_DESCRIPTION OF THE TASK_.
Output as a Markdown table with columns Row and Line, one row per line of the material, starting at the line that contains "You are a GUI" and running to the end of the material. Skip blank lines and leave out the pictures.

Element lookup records
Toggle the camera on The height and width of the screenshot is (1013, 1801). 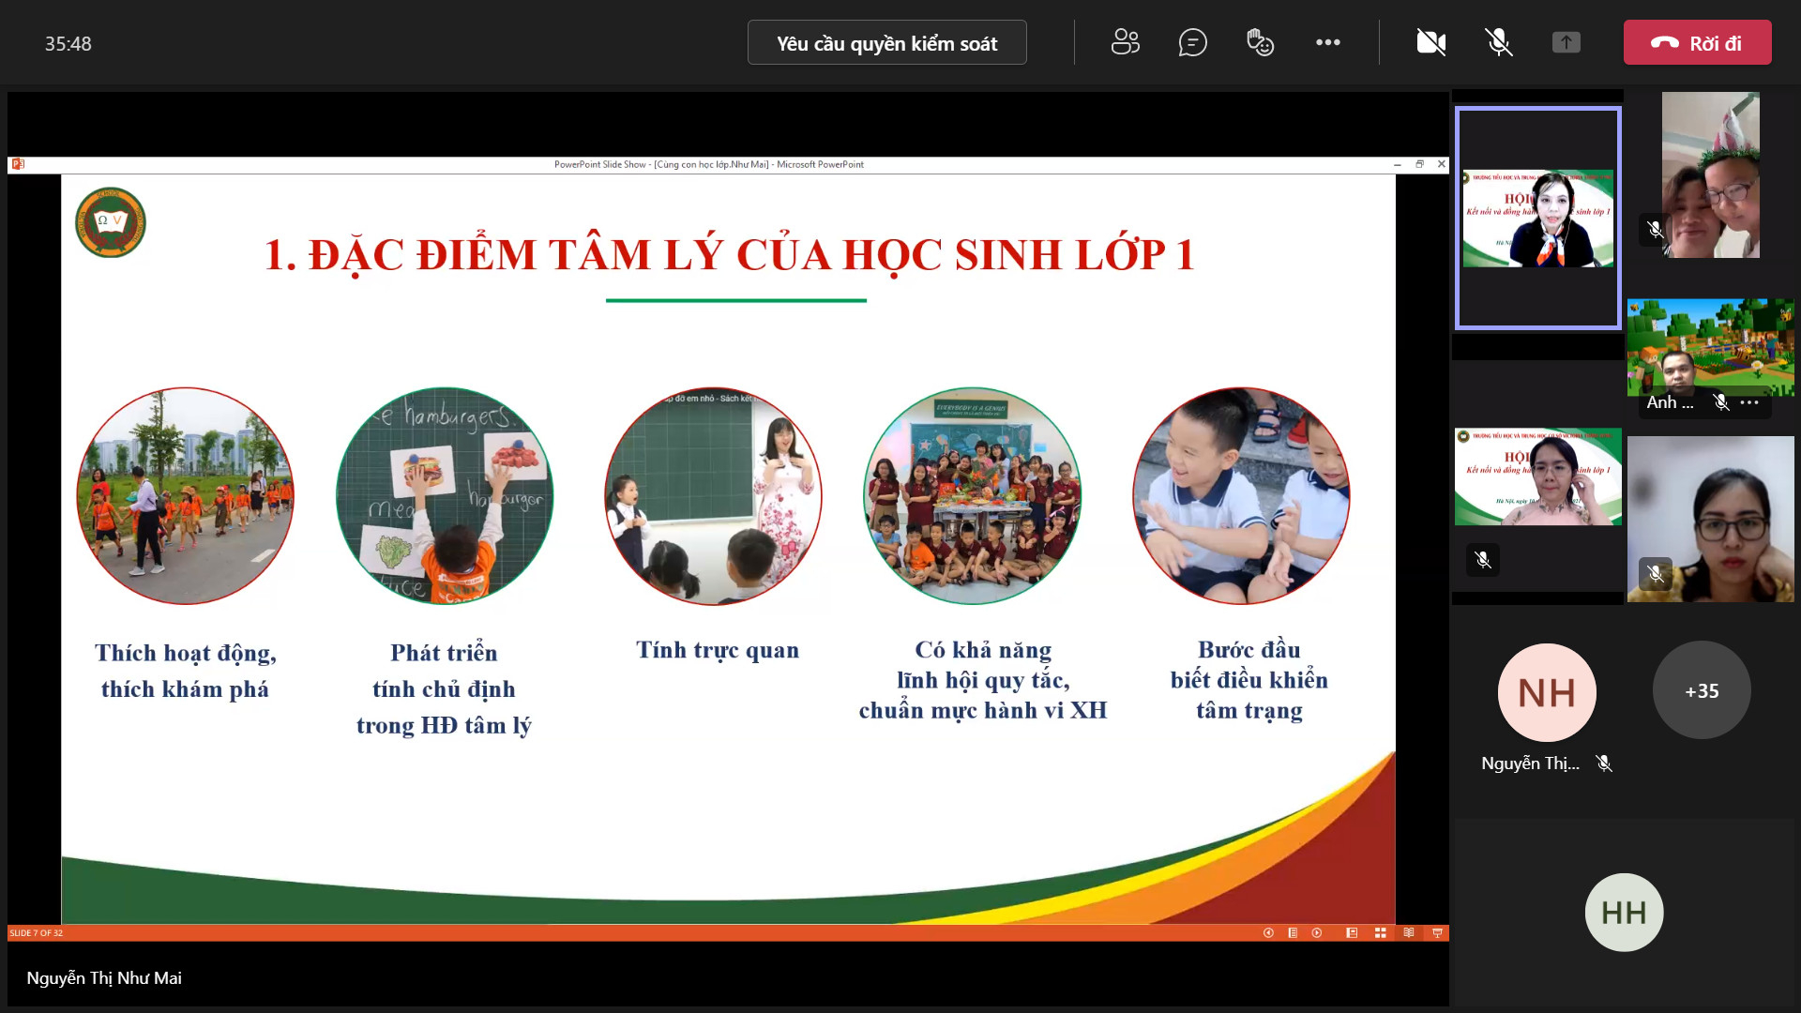pos(1430,42)
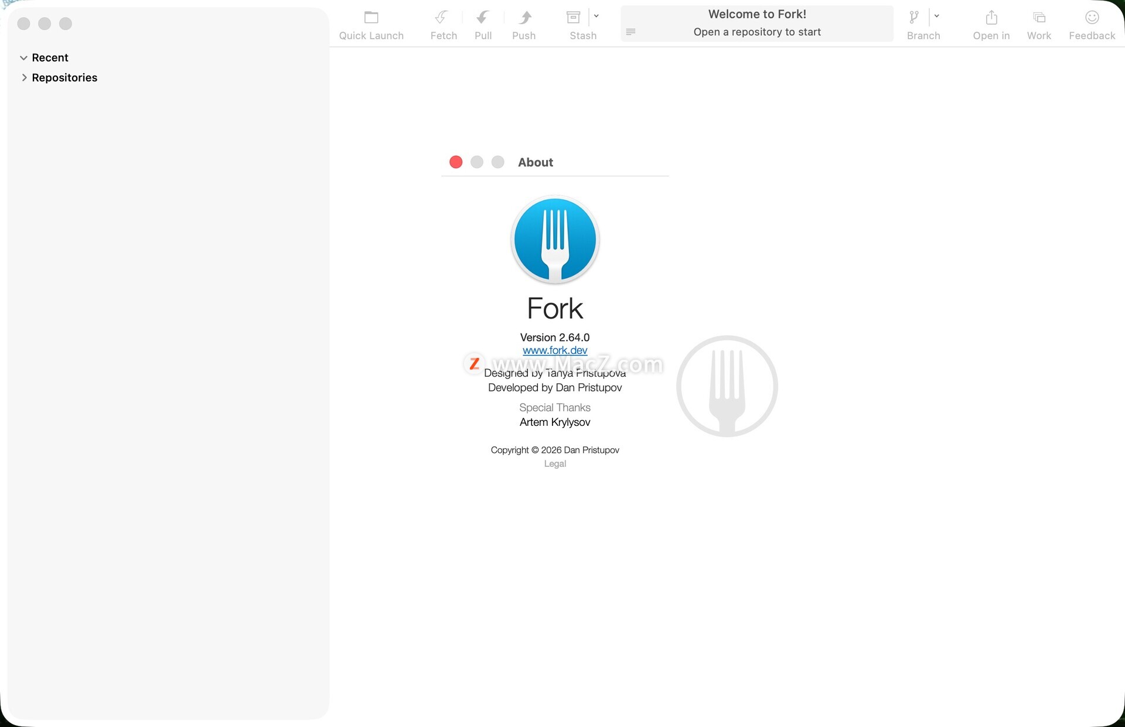Open the www.fork.dev link
Image resolution: width=1125 pixels, height=727 pixels.
(554, 350)
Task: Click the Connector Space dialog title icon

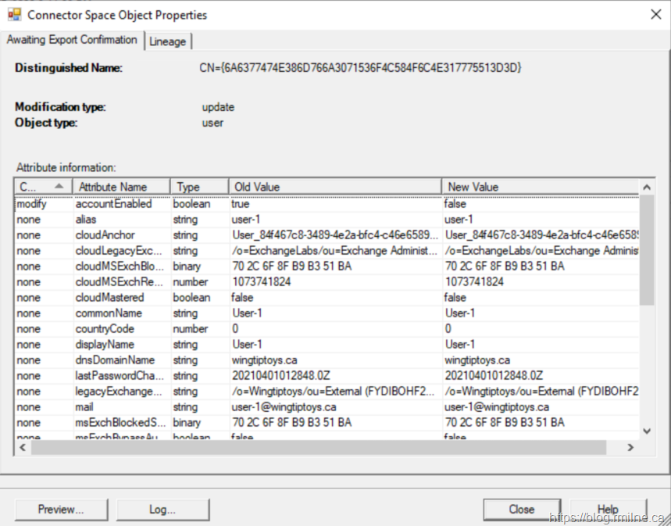Action: (x=14, y=15)
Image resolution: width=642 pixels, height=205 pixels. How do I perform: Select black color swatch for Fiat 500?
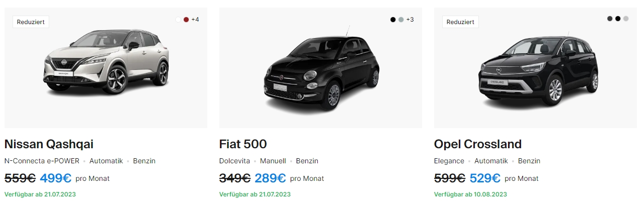coord(393,20)
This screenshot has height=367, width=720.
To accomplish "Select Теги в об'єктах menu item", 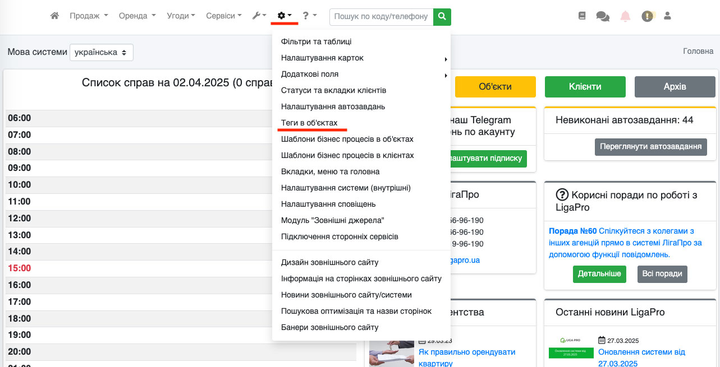I will click(x=309, y=123).
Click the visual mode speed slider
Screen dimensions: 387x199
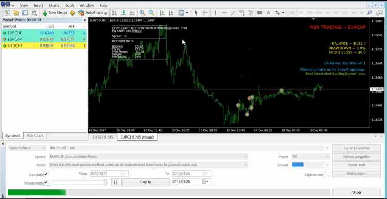coord(79,182)
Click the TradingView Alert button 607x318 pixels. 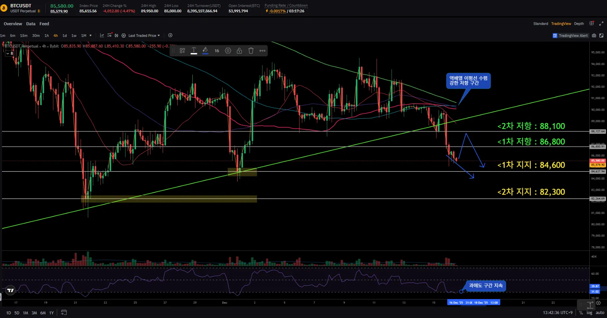click(570, 36)
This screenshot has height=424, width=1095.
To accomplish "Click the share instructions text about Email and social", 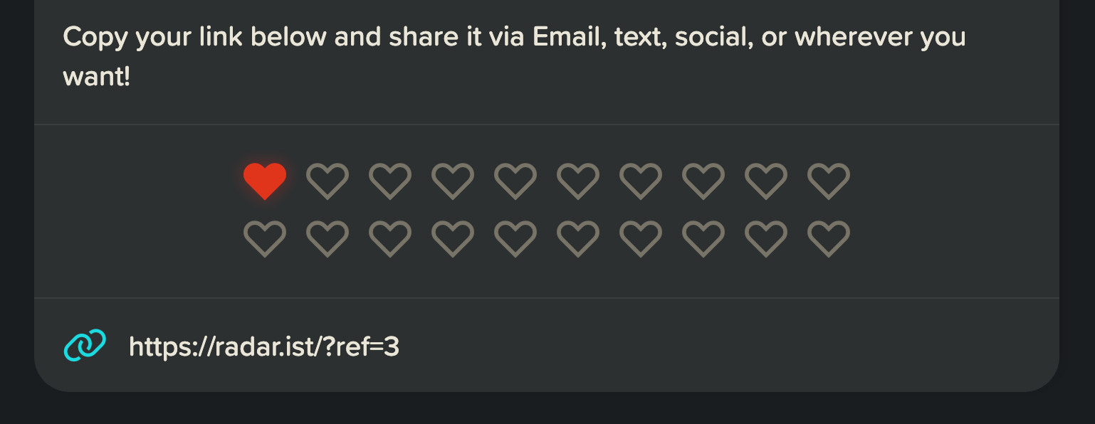I will pos(514,56).
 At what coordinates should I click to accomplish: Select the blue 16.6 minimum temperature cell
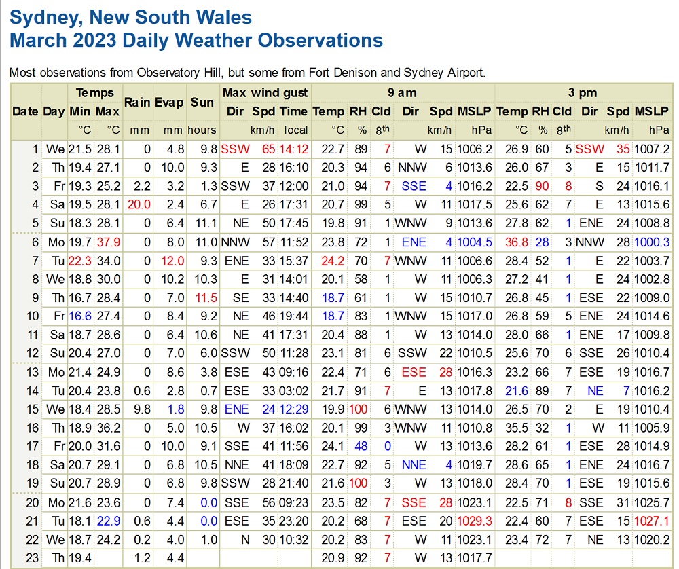pos(79,316)
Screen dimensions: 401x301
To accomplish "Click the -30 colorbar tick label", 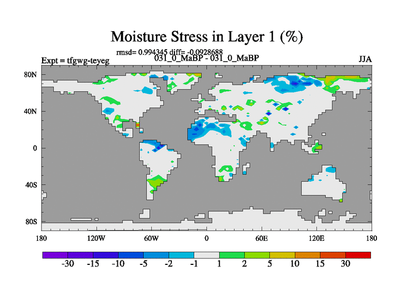I will pos(68,264).
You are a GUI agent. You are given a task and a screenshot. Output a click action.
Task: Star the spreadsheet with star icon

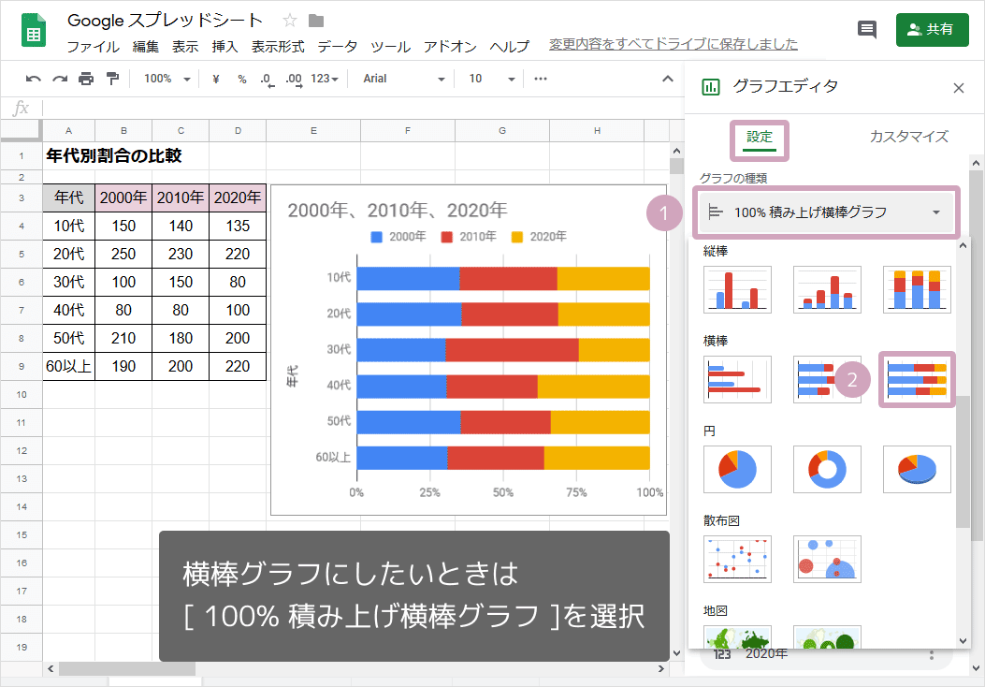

_EXERCISE OUTPUT_.
| Row | Line |
|---|---|
| 1 | You are a GUI agent. You are given a task and a screenshot. Output a click action. |
| 2 | Task: Star the spreadsheet with star icon |